If people in your life don’t understand why you’re anxious about a positive change, find someone who does. A therapist who specializes in anxiety or life transitions can provide validation and tools to manage the discomfort.
When to Seek Professional Support
If anxiety about change is preventing you from moving forward, causing significant distress, or interfering with your ability to function, therapy can help.
Therapy provides:
- A Space To Process Your Feelings – Without judgment or pressure to “just be happy.”
- Tools To Manage Anxiety – Cognitive-behavioral strategies, mindfulness, and other techniques that reduce anxiety symptoms.
- Support Through The Transition – Having someone in your corner as you navigate the change can make it feel less overwhelming.
- Clarity About Whether The Change Is Right – Sometimes, anxiety is your intuition telling you something important. Therapy can help you distinguish between normal transition anxiety and genuine concerns about the decision.
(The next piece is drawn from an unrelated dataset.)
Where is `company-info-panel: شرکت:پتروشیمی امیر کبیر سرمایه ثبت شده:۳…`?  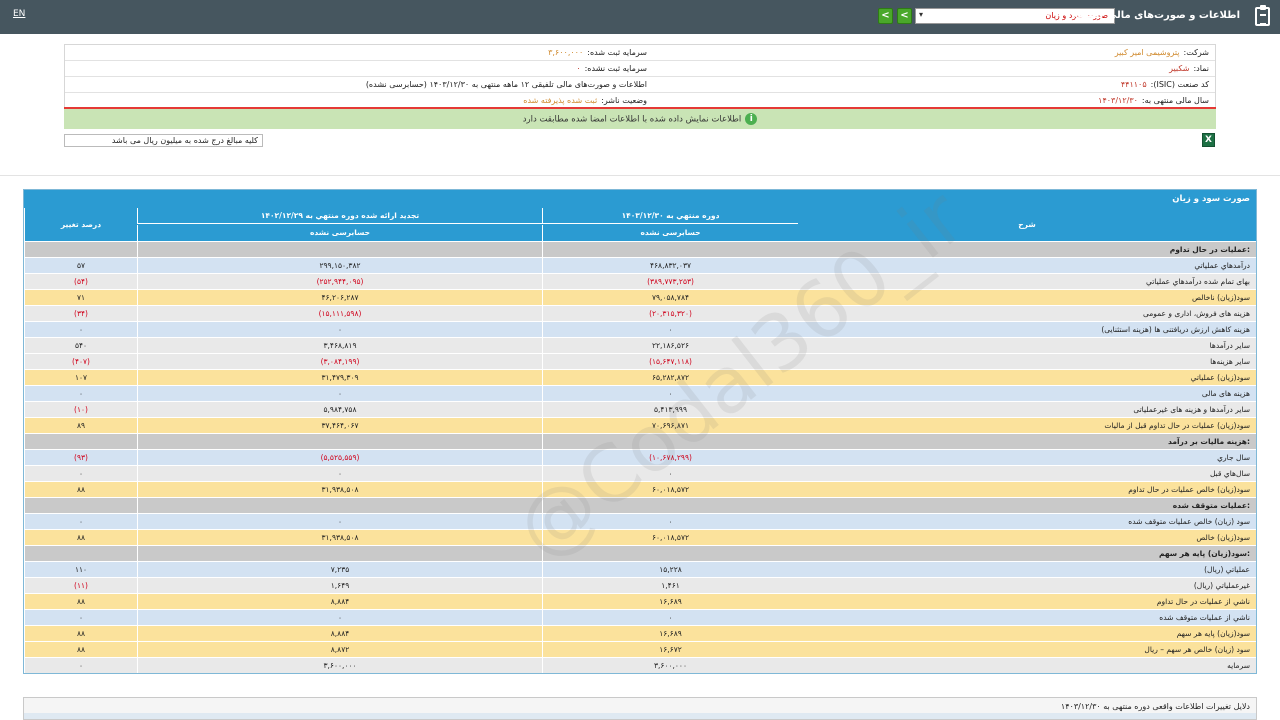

If you’re anxious about a positive change in your life, you’re not alone. Change is inherently stressful, even when it’s something you want and choose. Your anxiety doesn’t mean you made the wrong decision. It means you’re human, and your brain is processing a major transition.
With the right support, strategies, and self-compassion, you can move through the anxiety and into the life you’re building – one that’s richer, fuller, and more aligned with what you want, even if getting there feels uncomfortable.